Probably replace the binary search with liear search would be faster.

The idea is quit simple,

Here is an example

[5,1,4,2,5,2]

Now consider we are trying to find all elements (<2*n - 1) for 5 at index 0.

if we divide it into two parts [5,1,4], [2,5,2], then we sort the right part.

it becomes [2,2,5], since we only need to consider the elements after index 0, also the right array has been sorted, if the found the last element that satisfies the condition, then all the elements before this element would be the result.

And how do we handle the "1" on the left array? since it is also meet the condition.
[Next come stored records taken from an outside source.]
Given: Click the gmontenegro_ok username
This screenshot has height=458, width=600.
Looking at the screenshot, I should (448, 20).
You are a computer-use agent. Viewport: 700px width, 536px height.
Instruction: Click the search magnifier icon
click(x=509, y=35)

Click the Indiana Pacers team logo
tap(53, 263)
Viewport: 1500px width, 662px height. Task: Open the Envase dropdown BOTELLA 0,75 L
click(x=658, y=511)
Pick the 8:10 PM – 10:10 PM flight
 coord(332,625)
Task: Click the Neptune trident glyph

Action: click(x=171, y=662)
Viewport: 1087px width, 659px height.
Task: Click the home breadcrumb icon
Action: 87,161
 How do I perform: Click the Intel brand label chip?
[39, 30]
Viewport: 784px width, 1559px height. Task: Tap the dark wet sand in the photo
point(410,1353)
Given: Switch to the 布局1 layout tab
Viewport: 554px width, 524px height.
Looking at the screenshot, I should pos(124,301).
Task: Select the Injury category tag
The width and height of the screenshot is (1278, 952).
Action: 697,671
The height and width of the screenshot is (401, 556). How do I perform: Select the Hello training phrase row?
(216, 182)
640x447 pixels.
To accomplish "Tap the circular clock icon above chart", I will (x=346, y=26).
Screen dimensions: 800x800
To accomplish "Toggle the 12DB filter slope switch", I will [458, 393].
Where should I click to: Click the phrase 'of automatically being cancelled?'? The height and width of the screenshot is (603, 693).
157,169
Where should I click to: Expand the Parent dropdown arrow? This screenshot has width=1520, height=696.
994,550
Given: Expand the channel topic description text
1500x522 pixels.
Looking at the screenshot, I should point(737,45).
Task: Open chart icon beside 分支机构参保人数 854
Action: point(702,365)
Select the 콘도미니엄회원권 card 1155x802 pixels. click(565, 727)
Well it has been handled by the recursive call.

This code is also used DP, since the left hand side array was also sorted, we can save the result for the previous smaller integer, then we only need to consider the elements after the point where the previous iteration stops.

```
class Solution(object):
def reversePairs(self, nums):
return self.helper(nums, 0, len(nums))
def helper(self, nums, l, r):
mid = l + r >> 1
if mid == l: return 0
total = self.helper(nums, l, mid) + self.helper(nums, mid, r)
prev_total = 0
for i in range(l, mid):
target = nums[i] - 1 >> 1
idx = bisect.bisect_right(nums, target, mid, r)
prev_total += idx - mid
mid = idx
total += prev_total
nums[l: r] = sorted(nums[l: r])
return total
```